I use this video during the first week of the Classroom Displays Starter course and I’m always interested to see learners responses. Just why do we make all these displays?
Jamie, an NQT (Newly Qualified Teacher), challenged Teacher’s TV experts to help him with specific issues in his classroom set up and to explain why we make classroom displays at all.
The Teachers TV team come up with some interesting and some unexpected answers. The programme is well worth watching to the end. I wonder if you agree with one of the experts that plain white walls might be the best learning environment?
First Miranda meets Tim Benson, the headteacher of one of the UK’s largest primary schools. Tim offers some advice on getting the students involved in displays and making sure they reflect the diversity of the school community.
She then goes north to Lancashire to meet the executive headteacher of Alder Grange Technology and Community School and Sean McDougall from the Design Council. They look at different ways of arranging the classroom.
Finally, Miranda calls on Ian Jordan, an orthoscopic researcher, for his views on the impact of the classroom environment on teaching and learning.
Jamie asks about effective ways to organise the classroom environment. His interest is motivated by concerns about the disruption caused by a small group of boys who sit together for some lessons, and also by contrasting reports he has heard about the best way of using wall space.
Four experts from different fields are consulted:
* A primary school headteacher
* An executive headteacher in a Community and Technology School, school working in conjunction with a consultant from the Design Council
* An optician and orthoscopics researcher
They provide diverse views about the effects of wall displays on learning. Seating arrangements receive less attention, but a helpful solution is offered by Tim Benson, the primary school headteacher.
The video aims to address some of the contrasting and confusing views about an appropriate classroom environment. Although there are essentially two strands to the question, the wider emphasis is on wall displays and creating an environment that is conducive to learning.
The viewer is taken on tours of the primary school and the Community and Technology School and hears interviews with each of the experts.

→ TASK 1: Copy out the whole text about classroom displays word for word.

→ THE INPUT:
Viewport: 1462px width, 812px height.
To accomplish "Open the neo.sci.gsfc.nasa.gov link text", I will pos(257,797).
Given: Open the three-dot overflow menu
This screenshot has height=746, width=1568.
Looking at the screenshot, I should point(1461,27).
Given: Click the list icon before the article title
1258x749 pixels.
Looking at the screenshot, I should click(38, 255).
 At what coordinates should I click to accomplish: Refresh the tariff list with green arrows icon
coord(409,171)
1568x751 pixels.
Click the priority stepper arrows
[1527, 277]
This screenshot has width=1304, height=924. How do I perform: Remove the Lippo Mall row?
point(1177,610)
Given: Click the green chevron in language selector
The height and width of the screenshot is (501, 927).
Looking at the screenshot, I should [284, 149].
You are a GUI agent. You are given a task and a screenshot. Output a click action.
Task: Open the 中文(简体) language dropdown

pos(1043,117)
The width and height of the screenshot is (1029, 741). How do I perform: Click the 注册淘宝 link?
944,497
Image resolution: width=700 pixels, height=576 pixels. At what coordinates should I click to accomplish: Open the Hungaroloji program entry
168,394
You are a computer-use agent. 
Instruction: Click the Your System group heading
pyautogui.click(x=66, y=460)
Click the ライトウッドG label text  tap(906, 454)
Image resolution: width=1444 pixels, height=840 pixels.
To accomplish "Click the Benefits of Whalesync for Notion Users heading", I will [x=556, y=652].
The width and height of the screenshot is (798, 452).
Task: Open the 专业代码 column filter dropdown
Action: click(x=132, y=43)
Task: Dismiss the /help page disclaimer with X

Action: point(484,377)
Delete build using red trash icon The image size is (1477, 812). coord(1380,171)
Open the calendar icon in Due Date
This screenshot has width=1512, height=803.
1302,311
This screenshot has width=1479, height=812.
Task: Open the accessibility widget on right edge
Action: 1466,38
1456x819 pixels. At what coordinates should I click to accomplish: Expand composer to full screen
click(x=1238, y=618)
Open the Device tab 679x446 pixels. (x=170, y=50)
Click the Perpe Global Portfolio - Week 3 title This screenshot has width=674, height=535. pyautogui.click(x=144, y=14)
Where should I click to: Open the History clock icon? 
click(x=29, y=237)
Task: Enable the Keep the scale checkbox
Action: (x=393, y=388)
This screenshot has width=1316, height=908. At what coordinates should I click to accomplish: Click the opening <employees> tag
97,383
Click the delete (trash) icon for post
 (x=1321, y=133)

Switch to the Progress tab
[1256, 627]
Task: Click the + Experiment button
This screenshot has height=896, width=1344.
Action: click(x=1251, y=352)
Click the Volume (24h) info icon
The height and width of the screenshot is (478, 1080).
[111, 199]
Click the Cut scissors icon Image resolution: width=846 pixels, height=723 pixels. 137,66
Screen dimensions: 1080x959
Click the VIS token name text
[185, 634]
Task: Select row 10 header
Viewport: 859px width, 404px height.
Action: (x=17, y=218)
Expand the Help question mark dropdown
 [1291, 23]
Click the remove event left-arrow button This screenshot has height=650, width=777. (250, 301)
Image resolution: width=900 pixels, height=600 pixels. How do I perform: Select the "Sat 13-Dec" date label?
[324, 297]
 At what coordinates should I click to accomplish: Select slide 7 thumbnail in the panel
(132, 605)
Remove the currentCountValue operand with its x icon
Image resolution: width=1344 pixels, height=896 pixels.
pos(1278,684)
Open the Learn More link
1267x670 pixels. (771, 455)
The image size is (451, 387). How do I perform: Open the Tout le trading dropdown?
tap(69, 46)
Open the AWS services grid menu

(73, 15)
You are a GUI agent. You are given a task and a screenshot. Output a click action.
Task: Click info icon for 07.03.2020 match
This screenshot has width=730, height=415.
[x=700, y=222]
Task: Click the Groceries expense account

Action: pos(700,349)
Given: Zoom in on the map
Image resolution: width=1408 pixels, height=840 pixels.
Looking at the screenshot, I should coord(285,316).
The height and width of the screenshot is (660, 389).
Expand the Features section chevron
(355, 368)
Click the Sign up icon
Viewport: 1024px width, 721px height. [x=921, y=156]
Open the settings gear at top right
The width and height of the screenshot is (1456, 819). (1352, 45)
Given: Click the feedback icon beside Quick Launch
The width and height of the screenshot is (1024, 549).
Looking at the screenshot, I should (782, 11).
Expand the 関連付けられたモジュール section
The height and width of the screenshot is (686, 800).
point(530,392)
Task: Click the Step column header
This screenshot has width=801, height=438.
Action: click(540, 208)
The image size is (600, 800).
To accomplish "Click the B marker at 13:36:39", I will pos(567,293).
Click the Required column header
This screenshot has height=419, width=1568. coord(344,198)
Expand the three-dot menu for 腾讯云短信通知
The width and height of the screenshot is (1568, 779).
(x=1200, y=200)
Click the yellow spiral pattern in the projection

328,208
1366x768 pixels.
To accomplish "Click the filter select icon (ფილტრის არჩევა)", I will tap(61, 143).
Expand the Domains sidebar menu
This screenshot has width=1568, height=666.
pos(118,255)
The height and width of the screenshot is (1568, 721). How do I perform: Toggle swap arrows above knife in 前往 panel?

→ TASK 2: In the records, rewrite the lines starting at the line that contains "Click the ライトウッドG" and ending at the line that contains "Action: point(484,377)", putting "Close" in place of "Dismiss" and leaving everything else the same. Give only those lines.

→ SOLUTION 1:
I use this video during the first week of the Classroom Displays Starter course and I’m always interested to see learners responses. Just why do we make all these displays?
Jamie, an NQT (Newly Qualified Teacher), challenged Teacher’s TV experts to help him with specific issues in his classroom set up and to explain why we make classroom displays at all.
The Teachers TV team come up with some interesting and some unexpected answers. The programme is well worth watching to the end. I wonder if you agree with one of the experts that plain white walls might be the best learning environment?
First Miranda meets Tim Benson, the headteacher of one of the UK’s largest primary schools. Tim offers some advice on getting the students involved in displays and making sure they reflect the diversity of the school community.
She then goes north to Lancashire to meet the executive headteacher of Alder Grange Technology and Community School and Sean McDougall from the Design Council. They look at different ways of arranging the classroom.
Finally, Miranda calls on Ian Jordan, an orthoscopic researcher, for his views on the impact of the classroom environment on teaching and learning.
Jamie asks about effective ways to organise the classroom environment. His interest is motivated by concerns about the disruption caused by a small group of boys who sit together for some lessons, and also by contrasting reports he has heard about the best way of using wall space.
Four experts from different fields are consulted:
* A primary school headteacher
* An executive headteacher in a Community and Technology School, school working in conjunction with a consultant from the Design Council
* An optician and orthoscopics researcher
They provide diverse views about the effects of wall displays on learning. Seating arrangements receive less attention, but a helpful solution is offered by Tim Benson, the primary school headteacher.
The video aims to address some of the contrasting and confusing views about an appropriate classroom environment. Although there are essentially two strands to the question, the wider emphasis is on wall displays and creating an environment that is conducive to learning.
The viewer is taken on tours of the primary school and the Community and Technology School and hears interviews with each of the experts.

→ SOLUTION 2:
Click the ライトウッドG label text  tap(906, 454)
Image resolution: width=1444 pixels, height=840 pixels.
To accomplish "Click the Benefits of Whalesync for Notion Users heading", I will [x=556, y=652].
The width and height of the screenshot is (798, 452).
Task: Open the 专业代码 column filter dropdown
Action: click(x=132, y=43)
Task: Close the /help page disclaimer with X

Action: point(484,377)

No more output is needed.